**GIVEN RECORDS**
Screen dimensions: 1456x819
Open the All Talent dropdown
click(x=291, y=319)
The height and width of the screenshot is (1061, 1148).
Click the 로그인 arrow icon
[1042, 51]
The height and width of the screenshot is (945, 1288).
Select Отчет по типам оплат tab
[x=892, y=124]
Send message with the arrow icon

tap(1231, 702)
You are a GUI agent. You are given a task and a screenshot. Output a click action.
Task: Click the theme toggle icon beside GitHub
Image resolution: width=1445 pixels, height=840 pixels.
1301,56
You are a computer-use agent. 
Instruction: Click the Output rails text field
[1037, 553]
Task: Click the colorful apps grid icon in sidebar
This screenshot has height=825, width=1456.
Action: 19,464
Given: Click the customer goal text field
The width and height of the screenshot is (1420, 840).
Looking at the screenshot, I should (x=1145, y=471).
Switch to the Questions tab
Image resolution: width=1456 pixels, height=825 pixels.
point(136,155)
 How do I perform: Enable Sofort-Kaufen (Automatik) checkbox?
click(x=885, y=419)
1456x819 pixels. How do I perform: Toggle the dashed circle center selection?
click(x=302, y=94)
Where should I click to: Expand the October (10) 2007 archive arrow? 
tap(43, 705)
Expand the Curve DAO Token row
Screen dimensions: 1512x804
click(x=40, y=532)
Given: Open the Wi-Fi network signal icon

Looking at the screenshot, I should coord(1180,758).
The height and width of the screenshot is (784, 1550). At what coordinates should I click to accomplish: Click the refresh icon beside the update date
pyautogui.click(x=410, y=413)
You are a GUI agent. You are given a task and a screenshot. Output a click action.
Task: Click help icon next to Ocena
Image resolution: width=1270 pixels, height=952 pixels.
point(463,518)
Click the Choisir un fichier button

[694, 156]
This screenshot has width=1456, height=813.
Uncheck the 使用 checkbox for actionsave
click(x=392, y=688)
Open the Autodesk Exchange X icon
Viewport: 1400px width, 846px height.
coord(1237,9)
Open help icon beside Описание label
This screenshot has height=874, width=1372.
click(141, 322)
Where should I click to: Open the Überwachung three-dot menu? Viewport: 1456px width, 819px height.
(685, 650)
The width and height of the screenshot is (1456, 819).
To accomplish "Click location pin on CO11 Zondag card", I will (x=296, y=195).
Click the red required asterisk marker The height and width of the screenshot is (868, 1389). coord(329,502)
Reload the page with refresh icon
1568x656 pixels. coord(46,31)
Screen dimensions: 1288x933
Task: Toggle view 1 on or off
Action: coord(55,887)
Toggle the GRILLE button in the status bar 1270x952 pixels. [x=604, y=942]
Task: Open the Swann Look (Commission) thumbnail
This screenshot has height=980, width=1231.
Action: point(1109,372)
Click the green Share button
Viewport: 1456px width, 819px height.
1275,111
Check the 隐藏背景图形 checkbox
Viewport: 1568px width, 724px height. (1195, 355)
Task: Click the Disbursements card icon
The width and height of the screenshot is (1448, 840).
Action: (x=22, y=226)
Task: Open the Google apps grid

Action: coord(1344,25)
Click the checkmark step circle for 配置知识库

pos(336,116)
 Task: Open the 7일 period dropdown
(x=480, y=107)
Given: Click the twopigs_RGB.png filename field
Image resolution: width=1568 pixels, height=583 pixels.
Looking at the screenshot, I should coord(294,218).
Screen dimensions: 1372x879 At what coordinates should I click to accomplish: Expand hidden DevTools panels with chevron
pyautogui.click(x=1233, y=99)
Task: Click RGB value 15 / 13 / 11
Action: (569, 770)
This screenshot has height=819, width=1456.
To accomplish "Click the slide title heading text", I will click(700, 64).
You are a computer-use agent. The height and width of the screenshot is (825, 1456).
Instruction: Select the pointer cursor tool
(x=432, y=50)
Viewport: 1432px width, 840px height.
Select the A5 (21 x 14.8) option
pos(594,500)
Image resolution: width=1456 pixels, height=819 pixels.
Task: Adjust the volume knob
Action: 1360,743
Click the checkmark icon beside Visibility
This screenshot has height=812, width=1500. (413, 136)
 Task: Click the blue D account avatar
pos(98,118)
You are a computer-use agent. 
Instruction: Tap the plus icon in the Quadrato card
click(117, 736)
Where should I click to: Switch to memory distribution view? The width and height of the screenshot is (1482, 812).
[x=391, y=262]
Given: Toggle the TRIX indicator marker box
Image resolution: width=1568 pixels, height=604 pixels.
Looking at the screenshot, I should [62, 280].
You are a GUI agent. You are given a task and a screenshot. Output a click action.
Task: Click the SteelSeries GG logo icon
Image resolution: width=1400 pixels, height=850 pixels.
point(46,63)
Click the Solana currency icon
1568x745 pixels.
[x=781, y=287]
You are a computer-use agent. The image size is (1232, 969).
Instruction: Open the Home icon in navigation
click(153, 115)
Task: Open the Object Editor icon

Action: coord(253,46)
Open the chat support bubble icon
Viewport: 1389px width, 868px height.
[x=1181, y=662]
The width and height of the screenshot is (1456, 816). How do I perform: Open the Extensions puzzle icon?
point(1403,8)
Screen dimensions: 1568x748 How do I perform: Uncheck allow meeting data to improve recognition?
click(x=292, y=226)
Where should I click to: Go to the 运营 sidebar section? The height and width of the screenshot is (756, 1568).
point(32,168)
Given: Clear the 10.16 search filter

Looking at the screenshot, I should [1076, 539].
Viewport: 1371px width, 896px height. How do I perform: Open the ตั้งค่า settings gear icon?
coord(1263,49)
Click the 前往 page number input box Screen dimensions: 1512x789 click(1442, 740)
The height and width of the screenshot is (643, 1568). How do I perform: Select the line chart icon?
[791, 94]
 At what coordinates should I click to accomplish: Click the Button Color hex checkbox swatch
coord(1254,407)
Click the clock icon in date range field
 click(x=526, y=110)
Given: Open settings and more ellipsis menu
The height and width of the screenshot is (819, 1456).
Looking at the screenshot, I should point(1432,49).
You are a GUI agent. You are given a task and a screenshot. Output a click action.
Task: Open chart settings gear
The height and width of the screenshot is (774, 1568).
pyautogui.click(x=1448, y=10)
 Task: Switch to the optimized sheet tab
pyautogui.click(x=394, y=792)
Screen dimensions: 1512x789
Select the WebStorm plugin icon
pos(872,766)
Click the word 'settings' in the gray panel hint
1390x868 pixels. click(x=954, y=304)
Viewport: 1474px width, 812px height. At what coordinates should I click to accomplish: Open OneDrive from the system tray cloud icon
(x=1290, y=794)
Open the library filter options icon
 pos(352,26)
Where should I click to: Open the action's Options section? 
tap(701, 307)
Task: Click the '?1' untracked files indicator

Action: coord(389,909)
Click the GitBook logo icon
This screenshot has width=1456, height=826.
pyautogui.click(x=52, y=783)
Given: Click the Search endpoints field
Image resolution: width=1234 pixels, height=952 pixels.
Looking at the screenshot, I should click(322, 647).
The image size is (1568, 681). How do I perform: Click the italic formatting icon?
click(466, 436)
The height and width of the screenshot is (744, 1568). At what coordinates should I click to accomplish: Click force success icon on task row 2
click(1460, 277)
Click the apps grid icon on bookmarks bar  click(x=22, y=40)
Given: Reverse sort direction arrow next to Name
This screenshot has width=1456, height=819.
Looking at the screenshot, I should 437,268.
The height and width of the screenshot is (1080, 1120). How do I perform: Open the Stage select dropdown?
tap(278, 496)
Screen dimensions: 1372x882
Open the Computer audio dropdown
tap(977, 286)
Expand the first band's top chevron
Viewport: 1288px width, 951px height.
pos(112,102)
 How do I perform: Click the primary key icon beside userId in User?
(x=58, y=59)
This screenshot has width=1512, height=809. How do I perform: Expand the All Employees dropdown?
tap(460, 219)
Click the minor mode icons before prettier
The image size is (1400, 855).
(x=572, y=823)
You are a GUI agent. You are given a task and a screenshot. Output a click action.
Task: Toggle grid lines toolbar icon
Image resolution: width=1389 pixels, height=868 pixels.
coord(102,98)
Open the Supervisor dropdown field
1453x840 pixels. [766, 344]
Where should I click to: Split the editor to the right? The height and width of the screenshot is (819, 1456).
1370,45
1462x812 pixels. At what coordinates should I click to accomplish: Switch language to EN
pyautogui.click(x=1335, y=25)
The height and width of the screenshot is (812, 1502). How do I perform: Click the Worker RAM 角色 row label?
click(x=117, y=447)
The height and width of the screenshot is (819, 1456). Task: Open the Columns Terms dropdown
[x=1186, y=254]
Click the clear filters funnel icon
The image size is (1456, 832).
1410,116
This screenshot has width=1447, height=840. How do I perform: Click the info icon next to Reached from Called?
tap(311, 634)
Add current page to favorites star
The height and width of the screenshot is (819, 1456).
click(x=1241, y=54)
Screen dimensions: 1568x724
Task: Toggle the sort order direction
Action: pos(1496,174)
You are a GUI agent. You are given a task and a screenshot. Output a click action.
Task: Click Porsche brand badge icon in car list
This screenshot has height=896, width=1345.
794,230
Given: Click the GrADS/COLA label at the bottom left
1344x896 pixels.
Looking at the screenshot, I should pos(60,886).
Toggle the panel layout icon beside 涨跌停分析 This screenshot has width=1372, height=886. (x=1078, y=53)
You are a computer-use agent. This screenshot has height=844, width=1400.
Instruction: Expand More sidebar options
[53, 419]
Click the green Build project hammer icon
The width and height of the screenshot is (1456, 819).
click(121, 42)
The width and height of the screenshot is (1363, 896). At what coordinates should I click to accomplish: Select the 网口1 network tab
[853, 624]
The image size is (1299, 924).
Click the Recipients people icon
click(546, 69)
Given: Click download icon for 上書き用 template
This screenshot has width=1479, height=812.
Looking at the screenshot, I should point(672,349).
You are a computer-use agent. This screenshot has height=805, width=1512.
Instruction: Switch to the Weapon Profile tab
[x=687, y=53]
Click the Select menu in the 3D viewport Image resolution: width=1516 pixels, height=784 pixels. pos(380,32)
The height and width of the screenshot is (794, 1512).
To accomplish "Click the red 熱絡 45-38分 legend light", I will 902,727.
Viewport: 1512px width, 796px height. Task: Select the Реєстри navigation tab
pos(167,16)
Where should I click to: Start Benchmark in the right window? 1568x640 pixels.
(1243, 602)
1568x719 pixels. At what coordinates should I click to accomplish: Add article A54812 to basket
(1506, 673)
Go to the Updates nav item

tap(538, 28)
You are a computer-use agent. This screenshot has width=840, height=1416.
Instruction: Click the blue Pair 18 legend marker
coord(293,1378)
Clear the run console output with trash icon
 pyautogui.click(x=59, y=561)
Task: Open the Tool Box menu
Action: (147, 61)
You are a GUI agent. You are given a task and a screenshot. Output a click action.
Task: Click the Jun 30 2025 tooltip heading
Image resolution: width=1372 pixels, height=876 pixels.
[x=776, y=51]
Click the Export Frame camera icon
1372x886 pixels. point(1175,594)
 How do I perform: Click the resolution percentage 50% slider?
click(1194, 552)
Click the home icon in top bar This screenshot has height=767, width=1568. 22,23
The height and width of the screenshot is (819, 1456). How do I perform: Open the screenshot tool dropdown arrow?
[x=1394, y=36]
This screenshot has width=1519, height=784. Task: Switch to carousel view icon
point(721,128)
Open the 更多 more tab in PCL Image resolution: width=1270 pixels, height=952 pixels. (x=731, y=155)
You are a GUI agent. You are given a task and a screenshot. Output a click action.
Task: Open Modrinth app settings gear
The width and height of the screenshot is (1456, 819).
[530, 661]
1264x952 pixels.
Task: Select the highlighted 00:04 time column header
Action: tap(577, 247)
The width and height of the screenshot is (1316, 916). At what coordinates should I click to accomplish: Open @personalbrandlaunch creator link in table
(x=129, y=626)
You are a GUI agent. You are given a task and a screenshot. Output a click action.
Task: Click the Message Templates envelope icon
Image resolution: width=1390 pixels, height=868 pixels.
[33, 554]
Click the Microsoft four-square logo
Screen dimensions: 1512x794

**TASK ITEM**
From the records above, give again exactly the lines running from the line with "Click the 로그인 arrow icon" to the line with "Task: Click help icon next to Ocena", inclusive.

**EXERCISE OUTPUT**
Click the 로그인 arrow icon
[1042, 51]
The height and width of the screenshot is (945, 1288).
Select Отчет по типам оплат tab
[x=892, y=124]
Send message with the arrow icon

tap(1231, 702)
You are a GUI agent. You are given a task and a screenshot. Output a click action.
Task: Click the theme toggle icon beside GitHub
Image resolution: width=1445 pixels, height=840 pixels.
1301,56
You are a computer-use agent. 
Instruction: Click the Output rails text field
[1037, 553]
Task: Click the colorful apps grid icon in sidebar
This screenshot has height=825, width=1456.
Action: 19,464
Given: Click the customer goal text field
The width and height of the screenshot is (1420, 840).
Looking at the screenshot, I should (x=1145, y=471).
Switch to the Questions tab
Image resolution: width=1456 pixels, height=825 pixels.
point(136,155)
 How do I perform: Enable Sofort-Kaufen (Automatik) checkbox?
click(x=885, y=419)
1456x819 pixels. How do I perform: Toggle the dashed circle center selection?
click(x=302, y=94)
Where should I click to: Expand the October (10) 2007 archive arrow? 
tap(43, 705)
Expand the Curve DAO Token row
Screen dimensions: 1512x804
click(x=40, y=532)
Given: Open the Wi-Fi network signal icon

Looking at the screenshot, I should coord(1180,758).
The height and width of the screenshot is (784, 1550). At what coordinates should I click to accomplish: Click the refresh icon beside the update date
pyautogui.click(x=410, y=413)
You are a GUI agent. You are given a task and a screenshot. Output a click action.
Task: Click help icon next to Ocena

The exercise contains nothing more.